A dedicated ChromaDB collection (collective.documents) holds chunked, embedded document passages.
A search_documents tool lets Gemma query it semantically — same bus pattern as search_memory.
User ingest (CLI or UI)
→ DocumentService.ingest_file(path)
→ extract text (PDF / plain text / markdown)
→ chunk into overlapping passages
→ embed each chunk with nomic-embed-text
→ store in ChromaDB collection: collective.documents
Gemma tool call: search_documents(query="…")
→ DocumentService.search(query)
→ embed query with nomic-embed-text (search_query: prefix)

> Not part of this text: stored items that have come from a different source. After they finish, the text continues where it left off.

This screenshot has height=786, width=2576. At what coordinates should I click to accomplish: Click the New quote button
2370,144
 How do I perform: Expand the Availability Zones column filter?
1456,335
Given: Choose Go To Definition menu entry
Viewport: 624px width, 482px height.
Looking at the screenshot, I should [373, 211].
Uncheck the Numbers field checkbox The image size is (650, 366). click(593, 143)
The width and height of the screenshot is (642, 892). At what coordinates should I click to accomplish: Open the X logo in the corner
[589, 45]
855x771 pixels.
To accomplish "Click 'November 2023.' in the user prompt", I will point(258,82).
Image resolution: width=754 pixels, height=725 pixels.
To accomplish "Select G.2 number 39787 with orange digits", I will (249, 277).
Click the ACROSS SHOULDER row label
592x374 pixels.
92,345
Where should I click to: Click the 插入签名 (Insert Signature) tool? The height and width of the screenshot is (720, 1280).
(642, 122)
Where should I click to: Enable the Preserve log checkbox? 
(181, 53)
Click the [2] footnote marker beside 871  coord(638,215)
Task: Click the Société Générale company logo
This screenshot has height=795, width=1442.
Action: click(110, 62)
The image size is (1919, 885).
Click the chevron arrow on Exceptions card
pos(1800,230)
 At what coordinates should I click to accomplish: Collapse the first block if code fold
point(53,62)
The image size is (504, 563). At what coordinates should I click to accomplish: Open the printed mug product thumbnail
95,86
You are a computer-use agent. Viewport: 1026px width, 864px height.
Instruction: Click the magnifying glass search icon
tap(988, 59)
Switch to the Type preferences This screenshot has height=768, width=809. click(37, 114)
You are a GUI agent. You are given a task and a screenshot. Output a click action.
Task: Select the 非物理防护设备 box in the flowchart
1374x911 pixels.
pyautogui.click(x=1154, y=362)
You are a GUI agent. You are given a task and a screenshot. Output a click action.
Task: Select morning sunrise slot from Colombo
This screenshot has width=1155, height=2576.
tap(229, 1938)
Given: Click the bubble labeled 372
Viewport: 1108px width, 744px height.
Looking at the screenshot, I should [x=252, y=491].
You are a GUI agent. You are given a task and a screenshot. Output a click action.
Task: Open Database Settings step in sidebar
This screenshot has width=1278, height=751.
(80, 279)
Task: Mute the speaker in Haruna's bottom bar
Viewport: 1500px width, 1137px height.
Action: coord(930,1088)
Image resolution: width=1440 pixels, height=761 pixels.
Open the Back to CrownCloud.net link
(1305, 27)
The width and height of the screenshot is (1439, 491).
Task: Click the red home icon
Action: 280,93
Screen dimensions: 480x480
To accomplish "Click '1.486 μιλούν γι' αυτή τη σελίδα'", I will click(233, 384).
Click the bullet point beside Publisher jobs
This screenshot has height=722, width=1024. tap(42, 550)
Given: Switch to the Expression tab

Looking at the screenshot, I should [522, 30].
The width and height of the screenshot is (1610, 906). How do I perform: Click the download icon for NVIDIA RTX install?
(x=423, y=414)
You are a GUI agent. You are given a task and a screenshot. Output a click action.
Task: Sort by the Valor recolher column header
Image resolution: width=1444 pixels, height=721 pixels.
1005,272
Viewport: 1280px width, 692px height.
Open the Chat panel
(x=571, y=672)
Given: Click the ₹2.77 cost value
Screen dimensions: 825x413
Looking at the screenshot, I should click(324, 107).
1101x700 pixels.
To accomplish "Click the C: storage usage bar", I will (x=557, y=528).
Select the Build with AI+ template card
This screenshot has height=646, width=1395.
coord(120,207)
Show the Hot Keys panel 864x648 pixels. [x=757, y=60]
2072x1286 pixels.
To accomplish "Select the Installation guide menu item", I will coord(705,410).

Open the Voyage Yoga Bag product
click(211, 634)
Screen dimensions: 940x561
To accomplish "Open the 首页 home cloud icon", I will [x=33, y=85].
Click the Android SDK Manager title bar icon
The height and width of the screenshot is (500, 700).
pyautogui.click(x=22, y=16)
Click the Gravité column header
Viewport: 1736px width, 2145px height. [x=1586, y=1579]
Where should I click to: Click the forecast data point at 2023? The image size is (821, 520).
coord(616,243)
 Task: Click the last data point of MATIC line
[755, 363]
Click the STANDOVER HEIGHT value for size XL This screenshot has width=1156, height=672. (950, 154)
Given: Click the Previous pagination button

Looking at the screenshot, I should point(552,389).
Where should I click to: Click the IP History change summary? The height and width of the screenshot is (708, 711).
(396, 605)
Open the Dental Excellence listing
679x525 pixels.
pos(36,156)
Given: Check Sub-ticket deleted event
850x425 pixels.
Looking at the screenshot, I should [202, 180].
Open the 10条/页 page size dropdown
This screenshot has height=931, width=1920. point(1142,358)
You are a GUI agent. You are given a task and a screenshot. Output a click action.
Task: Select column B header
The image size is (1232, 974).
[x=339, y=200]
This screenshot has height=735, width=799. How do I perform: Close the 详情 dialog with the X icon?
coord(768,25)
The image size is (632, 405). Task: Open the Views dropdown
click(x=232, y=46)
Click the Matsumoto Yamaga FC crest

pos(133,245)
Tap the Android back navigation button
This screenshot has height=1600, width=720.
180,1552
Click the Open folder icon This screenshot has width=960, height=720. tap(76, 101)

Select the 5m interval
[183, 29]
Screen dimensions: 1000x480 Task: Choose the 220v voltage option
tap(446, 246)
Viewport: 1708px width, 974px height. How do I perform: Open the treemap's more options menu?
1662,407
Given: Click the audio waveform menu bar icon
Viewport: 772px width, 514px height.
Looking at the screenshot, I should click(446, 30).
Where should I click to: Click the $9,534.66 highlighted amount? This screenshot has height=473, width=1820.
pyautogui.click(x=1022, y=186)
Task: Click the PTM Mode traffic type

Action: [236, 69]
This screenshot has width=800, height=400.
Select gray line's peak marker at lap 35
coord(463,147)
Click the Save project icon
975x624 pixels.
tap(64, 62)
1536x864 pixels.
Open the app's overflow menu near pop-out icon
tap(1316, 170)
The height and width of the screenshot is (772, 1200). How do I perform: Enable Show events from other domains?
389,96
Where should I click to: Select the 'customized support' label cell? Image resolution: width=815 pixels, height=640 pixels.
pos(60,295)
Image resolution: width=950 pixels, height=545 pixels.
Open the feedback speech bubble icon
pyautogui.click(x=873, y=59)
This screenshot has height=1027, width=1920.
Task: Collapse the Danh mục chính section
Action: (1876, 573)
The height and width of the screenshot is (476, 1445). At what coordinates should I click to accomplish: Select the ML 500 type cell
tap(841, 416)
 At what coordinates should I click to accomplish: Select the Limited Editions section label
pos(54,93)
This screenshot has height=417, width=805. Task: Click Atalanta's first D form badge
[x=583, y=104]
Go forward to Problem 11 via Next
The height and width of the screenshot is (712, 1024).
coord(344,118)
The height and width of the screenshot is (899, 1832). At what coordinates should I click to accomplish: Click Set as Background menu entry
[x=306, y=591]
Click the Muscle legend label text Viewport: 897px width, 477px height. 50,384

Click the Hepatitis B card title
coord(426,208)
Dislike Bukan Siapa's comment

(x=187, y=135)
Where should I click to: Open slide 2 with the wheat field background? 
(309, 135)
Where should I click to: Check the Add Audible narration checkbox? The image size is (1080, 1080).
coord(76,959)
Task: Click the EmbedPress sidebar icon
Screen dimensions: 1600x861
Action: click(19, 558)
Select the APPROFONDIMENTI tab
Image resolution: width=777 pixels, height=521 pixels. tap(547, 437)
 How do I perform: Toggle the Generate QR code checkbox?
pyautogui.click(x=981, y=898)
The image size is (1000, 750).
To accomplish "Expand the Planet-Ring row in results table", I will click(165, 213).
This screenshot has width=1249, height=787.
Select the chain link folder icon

→ ChromaDB similarity search
→ return top-k passages with source filename + page
| Service | Collection | Content | Lifetime |
|---|---|---|---|
| MemoryService | local_memory | Q&A conversation engrams | Auto-written every turn |
| DocumentService | collective.documents | Chunked document passages | Written on ingest only |
Both share the same ChromaDB path (.chroma/) and the same embedding model (nomic-embed-text),
but use separate collections so searches don't cross-contaminate.
| File | Purpose |
|---|---|
src/local/utils/file_extract.py | Shared text extraction — PDF, plain text, markdown. Extracted from attachment_bar.py so both AttachmentBar and DocumentService can reuse it without a UI dependency. |
src/local/services/document_service.py | ChromaDB wrapper for the document collection — ingest, chunk, embed, search. |
src/local/tools/search_documents_tool.py | Bus tool: receives tool.request.search_documents, calls DocumentService, publishes result. |
scripts/ingest.py | CLI: python scripts/ingest.py file.pdf [file2.txt …]. Runs without the full stack. |
config/documents.yaml | chunk_size, chunk_overlap, collection name, n_results, embed_model. |
| File | Change |
|---|---|
src/local/protocol/subjects.py | Add TOOL_REQUEST/RESULT/ACTIVITY_SEARCH_DOCUMENTS |
src/local/ui/attachment_bar.py | Import extract_text from file_extract.py instead of duplicating logic |
run_local.py | Create DocumentService; start SearchDocumentsTool daemon thread |
src/local/ui/main_window.py | Add TOOL_ACTIVITY_SEARCH_DOCUMENTS to _TOOL_ACTIVITY_SUBJECTS |
Fixed-size character chunks with overlap. Character-based (not token-based) to avoid a tokenizer dependency.
| Parameter | Default | Rationale |
|---|---|---|
| chunk_size | 1500 chars | ≈ 512 tokens for typical prose; fits comfortably in nomic-embed-text's 8192-token context |
| chunk_overlap | 200 chars | Prevents sentence/idea boundary splits from losing context |
| n_results | 5 | Top-5 passages returned to Gemma; configurable |
Each chunk is stored with metadata:
{
"source_file": "attention_is_all_you_need.pdf",
"chunk_index": 3,
"page": 2, # PDF only; omitted for text files
"ingested_at": 1717430000.0,
"type": "document"
}
Currently attachment_bar.py has private _extract_pdf_text() and _process_file() functions.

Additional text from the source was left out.